Collection showcases works that company made affordable for masses
Picture a work by Thomas Hart Benton hanging above your fireplace or a piece by Grant Wood adorning your front hallway.
The point is: You needn’t be a high-rolling art collector to own such work.
Through a company called Associated American Artists, art aficionados of all means had the option of obtaining the work of artists of import — Benton and Wood included — simply by stopping into a department store or placing an order in the mail.
The company, in business from 1934 to 1981, sold limitededition prints and lithographs of original creations by notable artists.
“It was a really innovative approach to sharing artwork with the masses,” said Erin Shapiro of the Springfield Museum of Art, which in 2015 presented an exhibit of Associated American Artists pieces pulled from its permanent collection.
The Springfield exhibit, “Associated American Artists: Art by Subscription,” is now on view at the Schumacher Gallery on the campus of Capital University in Bexley.
The works, which Shapiro said were originally priced at $5 apiece, proved popular with consumers.
“It created a whole new group of budding collectors who weren’t collecting art initially but were attracted by the price and by owning something original,” she said.
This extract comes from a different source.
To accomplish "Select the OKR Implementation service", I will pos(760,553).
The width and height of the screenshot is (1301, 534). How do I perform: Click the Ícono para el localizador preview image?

The 70-plus blackand-white pieces displayed at the Schumacher Gallery allow the viewer to appreciate the company’s appeal: The works — all but a handful were produced in the 1930s, ’40s or ’50s — include both portraits and landscapes, rendered in styles ranging from ruggedly realistic to intriguingly impressionistic.
Such diversity notwithstanding, many works feature rural settings — an acknowledgment, perhaps, that potential customers of Associated American Artists didn’t necessarily reside in East Coast or West Coast cities.
“There was imagery that . . . had in mind the audience as opposed to just depicting urban or city scenes,” Shapiro said. “It was more inclusive than that.”
In Benton’s 1941 lithograph “Arkansas Evening,” for example, the outline of a windmill and a barn frame a farmer closing a gate to lock in his horses.
Doris Lee’s 1944 lithograph “Country Wedding” shows a congregation pouring out of a white church situated in a bucolic village.
Asa Cheffetz’s 1951 wood engraving “Winter Weather” presents a far-lonelier landscape: Several squatty structures are visible in the distance, practically engulfed by an accumulation of snow.
Equally evocative is Churchill Ettinger’s 1947 etching “November Morning,” presenting a man being helped into a rowboat (the reflection of which is rendered in uneven black lines in the water). So, too, is Gordon Grant’s 1952 lithograph “Snug Harbor,” showing silhouetted figures walking beside a harbor in winter; the dark water, white snow and gray sky make the image look very cold.
Beyond such moody landscapes, the show includes the witty Joseph Hirsch lithograph “Coffee” (1961), which might be the exhibit’s highlight: A woman’s face and torso are hidden by the newspaper she is reading while sitting in a comfy armchair. The work’s title comes from the saucer and tray — presumably containing a certain caffeinated beverage — placed beside her shoes.
Also powerful is Benton’s 1940 lithograph “Instruction”: A middle-aged AfricanAmerican man uses his hand to make a point to a young boy — perhaps his son? — as they pore over a book together.
Above all, this striking survey reflects the riches sold by Associated American Artists.